What is the background?
Major cities across the U.S. have experienced a spike in violent crime this year.
In Los Angeles, for example, murders are up nearly 200%, Fox News reported. Through the first two months of 2021, there were 60 murders in Los Angeles County compared to just 21 during the same time period last year.
Portland is another major city experiencing a wave of homicide. There were 25 murders in Portland through the first three months of 2021 compared to just three during the same time period in 2020.
What did Villanueva say?
According to Villanueva, criminals emboldened by progressive law enforcement policies and the "defund the police" movement are behind the spike in violent crime.
Speaking with Fox News last Thursday, Villanueva specifically blamed new Los Angeles County District Attorney George Gascón, the progressive lawman who has introduced quick reform to Los Angeles law enforcement after just months on the job.
"They need to really pick and choose very carefully because for them it's very easy to say, 'Oh yeah, all cops are bad,' and, 'Let's reform and defund the police,'" Villanueva said. "Yet they're the very first ones to pick up the 911 when someone's crawling over their back gate trying to get into their house."

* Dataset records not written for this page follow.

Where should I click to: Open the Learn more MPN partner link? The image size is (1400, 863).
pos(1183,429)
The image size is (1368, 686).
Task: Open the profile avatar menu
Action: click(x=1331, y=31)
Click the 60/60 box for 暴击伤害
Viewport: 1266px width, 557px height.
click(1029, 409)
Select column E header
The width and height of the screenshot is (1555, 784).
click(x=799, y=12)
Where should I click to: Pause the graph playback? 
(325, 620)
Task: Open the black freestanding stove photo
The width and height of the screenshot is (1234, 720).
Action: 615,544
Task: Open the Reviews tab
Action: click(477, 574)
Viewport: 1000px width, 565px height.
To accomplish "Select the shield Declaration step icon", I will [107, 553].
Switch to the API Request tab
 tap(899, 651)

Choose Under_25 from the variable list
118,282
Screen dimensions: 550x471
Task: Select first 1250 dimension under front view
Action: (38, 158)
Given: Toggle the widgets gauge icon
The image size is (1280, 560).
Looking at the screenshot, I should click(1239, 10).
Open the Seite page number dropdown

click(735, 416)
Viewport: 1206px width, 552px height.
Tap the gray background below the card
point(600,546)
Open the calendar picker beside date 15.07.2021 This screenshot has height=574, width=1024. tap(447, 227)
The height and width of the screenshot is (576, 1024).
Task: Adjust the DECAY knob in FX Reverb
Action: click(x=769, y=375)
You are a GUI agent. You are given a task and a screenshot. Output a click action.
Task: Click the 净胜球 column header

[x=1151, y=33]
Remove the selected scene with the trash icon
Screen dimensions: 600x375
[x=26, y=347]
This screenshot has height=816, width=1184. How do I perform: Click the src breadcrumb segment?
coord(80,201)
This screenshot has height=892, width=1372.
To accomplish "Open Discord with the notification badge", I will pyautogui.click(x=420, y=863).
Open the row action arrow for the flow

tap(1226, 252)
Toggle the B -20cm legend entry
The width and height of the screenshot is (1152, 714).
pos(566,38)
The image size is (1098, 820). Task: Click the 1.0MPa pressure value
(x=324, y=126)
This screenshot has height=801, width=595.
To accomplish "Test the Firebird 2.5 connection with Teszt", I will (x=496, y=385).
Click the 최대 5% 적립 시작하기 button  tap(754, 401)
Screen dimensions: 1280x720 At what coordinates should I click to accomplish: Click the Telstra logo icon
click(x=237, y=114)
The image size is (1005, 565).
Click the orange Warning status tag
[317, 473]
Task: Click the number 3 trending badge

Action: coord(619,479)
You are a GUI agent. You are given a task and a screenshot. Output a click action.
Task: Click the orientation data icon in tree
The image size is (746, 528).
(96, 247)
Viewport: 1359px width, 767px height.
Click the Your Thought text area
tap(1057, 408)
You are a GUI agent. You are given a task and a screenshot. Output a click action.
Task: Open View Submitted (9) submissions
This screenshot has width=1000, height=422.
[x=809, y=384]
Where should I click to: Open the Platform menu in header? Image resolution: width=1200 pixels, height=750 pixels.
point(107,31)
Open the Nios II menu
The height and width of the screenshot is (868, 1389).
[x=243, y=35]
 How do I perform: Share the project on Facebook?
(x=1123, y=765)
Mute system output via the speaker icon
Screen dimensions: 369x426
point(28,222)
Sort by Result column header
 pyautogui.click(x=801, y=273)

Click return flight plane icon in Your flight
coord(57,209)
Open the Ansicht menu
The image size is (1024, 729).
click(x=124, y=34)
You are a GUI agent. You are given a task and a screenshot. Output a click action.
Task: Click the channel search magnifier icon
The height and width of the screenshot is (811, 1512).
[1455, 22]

The worrying direction of crime is not just new to 2021. In fact, violent crime, especially murder, was already particularly high in 2020.
"Last year, the United States tallied more than 20,000 murders — the highest total since 1995 and 4,000 more than in 2019. Preliminary FBI data for 2020 points to a 25% surge in murders — the largest single year increase since the agency began publishing uniform data in 1960," USA Today reported.
In fact, the Law Enforcement Legal Defense Fund found that murders rose and police activity dropped in cities where police were most criticized last year.
"This data confirms that in places where law enforcement saw the most resistance from community leaders and calls for less policing, we saw more homicides," LELDF president Jason Johnson said, the Washington Examiner reported.
"Progressive prosecutors made it clear that making arrests for drug and weapons crimes that will go unprosecuted only exposes officers to the risk of disciplinary action, lawsuits, and criminal prosecution. So, to mitigate that risk, police took a more passive approach," Johnson added.